The Opera Sisters is a riveting and inspiring novel of two unlikely heroines whose courage and compassion gave hope to many Jews desperate to escape Nazi persecution.
I absolutely love historical fiction and when it is based on real people? Even better. I was so excited to read about these two sisters, Ida and Louise Cook, who bravely changed and saved people's lives during WWII.
It was fascinating to read about Ida and Louise's path that led them to helping so many people from Germany. The opera and a love for music started it all. A love for humankind and kind hearts led to the rest. Ida sacrificed so much and honestly, it was very touching. Stories like this remind me of the good people in the world.

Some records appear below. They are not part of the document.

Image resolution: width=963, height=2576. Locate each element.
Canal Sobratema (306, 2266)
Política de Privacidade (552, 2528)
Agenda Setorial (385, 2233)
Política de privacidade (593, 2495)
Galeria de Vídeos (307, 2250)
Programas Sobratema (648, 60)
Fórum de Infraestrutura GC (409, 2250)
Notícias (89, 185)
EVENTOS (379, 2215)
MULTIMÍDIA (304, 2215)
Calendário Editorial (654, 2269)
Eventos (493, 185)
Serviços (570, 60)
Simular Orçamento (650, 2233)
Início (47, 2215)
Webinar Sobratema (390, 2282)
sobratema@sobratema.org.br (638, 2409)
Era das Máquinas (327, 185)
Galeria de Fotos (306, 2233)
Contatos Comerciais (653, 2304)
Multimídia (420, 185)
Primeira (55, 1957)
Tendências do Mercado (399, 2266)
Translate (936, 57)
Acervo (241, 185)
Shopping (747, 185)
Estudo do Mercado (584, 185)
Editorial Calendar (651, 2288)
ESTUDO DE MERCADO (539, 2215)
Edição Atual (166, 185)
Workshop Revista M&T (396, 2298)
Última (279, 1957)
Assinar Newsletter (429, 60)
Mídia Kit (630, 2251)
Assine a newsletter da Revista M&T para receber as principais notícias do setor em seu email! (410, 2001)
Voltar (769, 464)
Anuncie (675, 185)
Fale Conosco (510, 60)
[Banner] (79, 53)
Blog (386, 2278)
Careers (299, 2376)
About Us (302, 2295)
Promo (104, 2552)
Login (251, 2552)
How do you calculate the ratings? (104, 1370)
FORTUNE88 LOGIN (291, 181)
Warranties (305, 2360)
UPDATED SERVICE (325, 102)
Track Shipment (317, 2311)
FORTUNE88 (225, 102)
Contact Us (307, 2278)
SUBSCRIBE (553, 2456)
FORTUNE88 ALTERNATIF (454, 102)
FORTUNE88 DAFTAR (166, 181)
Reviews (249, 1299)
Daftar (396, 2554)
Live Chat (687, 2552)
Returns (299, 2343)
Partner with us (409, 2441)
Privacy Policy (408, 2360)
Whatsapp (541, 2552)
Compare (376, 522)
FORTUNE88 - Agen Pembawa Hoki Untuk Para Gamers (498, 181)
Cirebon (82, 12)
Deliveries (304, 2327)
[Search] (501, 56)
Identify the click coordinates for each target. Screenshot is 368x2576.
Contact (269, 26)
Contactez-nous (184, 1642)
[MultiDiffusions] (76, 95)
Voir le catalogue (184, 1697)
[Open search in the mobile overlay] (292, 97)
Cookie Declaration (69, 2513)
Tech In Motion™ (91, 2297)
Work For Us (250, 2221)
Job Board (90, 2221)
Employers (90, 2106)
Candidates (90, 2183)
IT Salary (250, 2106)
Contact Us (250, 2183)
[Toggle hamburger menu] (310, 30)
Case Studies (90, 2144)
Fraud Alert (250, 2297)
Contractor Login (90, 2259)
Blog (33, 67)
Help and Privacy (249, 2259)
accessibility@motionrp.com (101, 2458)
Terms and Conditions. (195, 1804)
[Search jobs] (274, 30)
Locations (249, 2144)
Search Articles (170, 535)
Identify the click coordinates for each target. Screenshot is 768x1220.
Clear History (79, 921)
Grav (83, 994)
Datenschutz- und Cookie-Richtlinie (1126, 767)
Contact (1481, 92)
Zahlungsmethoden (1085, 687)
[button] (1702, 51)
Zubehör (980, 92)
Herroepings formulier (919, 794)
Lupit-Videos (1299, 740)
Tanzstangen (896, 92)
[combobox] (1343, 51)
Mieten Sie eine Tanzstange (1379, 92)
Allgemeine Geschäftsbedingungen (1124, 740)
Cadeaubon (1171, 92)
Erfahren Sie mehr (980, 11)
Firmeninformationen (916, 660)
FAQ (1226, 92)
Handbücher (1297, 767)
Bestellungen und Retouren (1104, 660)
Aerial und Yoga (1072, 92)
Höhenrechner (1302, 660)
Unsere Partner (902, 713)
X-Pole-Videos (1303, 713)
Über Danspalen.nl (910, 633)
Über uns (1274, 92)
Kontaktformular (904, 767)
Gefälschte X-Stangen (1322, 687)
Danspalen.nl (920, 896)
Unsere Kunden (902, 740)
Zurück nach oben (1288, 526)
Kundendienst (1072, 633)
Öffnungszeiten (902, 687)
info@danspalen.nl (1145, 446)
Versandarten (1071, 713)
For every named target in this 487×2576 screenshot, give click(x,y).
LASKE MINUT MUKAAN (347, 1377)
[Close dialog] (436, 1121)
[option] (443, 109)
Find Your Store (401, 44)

The harder part for me was how the story was told. There were SO many people, it was sometimes hard to keep track of them all. Because of this, I had a harder time connecting emotionally. Of course I cared about what was happening and the people spoken of, but it was more in a general type of way and not an individual connection. The way the story jumped from the sister's story to other stories took some getting used to. I didn't really love the format.
I feel like I learned something and of course I was reminded of the atrocities of war and most specifically, the atrocities against the Jewish people. Heartbreaking. But so important to remember. What a great tribute this book is to these to these people.
Content: peril and wartime violence. Nothing in great detail.